Hi there,
I’m trying to scale sampling at a site by the number of times the parameter would be sampled in the context of a minibatched MAP model. I’m wondering if it is possible to replace sampling the same sites many times with a scaled version to get the same ELBO with much less computation:
xinds=torch.randint(0, 4, (300,))
#Model that samples the exact same thing many times
def model(xinds):
scale_tensor=torch.bincount(xinds, minlength=4)
with pyro.plate(300):
pyro.sample('param_with_cost_sample',dist.Laplace(torch.zeros(300,6,1000),torch.ones(300,6,1000)).to_event(2))
def guide(xinds):
pwc=pyro.param('param_with_cost',torch.ones(4,6,1000))
with pyro.plate(300):
pyro.sample('param_with_cost_sample',dist.Delta(pwc[xinds]).to_event(2))
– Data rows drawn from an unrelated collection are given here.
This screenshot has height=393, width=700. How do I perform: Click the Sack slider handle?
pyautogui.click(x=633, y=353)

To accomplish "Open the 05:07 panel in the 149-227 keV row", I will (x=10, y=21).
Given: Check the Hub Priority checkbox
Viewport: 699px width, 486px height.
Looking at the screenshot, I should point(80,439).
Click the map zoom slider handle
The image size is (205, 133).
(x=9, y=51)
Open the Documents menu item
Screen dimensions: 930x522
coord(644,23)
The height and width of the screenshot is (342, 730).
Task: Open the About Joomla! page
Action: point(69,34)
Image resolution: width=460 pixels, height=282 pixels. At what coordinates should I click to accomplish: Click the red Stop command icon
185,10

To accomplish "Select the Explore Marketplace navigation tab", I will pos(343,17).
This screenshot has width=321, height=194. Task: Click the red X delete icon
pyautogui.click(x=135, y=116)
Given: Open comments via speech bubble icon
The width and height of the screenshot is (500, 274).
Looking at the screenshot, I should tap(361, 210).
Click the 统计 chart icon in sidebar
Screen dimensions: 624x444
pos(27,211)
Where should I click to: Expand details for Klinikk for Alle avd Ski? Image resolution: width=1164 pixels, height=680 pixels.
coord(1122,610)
optim = pyro.optim.Adam({"lr": 0.1})
elbo = TraceEnum_ELBO(max_plate_nesting=1)
svi = SVI(model, guide, optim, loss=elbo)
loss = svi.step(xinds)
If xinds is very long however, this becomes very wasteful or impossible due to VRAM constraints. I’m wondering if there is a way to just sample the sites once, and then scale by the number of counts in the index, which I guess is sort of memoization…
#More efficient ("memoized") model
def model(xinds):
scale_tensor=torch.bincount(xinds, minlength=4).view(-1,1,1,).expand(-1,6,1000)
with poutine.scale(scale=scale_tensor):
pyro.sample('param_with_cost_sample',dist.Laplace(torch.zeros(4,6,1000),torch.ones(4,6,1000)).to_event(3))
def guide(xinds):
scale_tensor=torch.bincount(xinds, minlength=4).view(-1,1,1,).expand(-1,6,1000)
print(scale_tensor.shape)
pwc=pyro.param('param_with_cost',torch.ones(4,6,1000))
with poutine.scale(scale=scale_tensor):
pyro.sample('param_with_cost_sample',dist.Delta(pwc).to_event(3))
optim = pyro.optim.Adam({"lr": 0.1})
elbo = TraceEnum_ELBO(max_plate_nesting=1)
svi = SVI(model, guide, optim, loss=elbo)
loss = svi.step(xinds)
However I think multidimension scaling with poutine doesn’t work as this gives:
ValueError: at site "param_with_cost_sample", invalid log_prob shape
Expected [], actual [1000]
Try one of the following fixes:
- enclose the batched tensor in a with pyro.plate(...): context
- .to_event(...) the distribution being sampled
- .permute() data dimensions
Am I doing something wrong, or is there another way to achieve this? Thanks!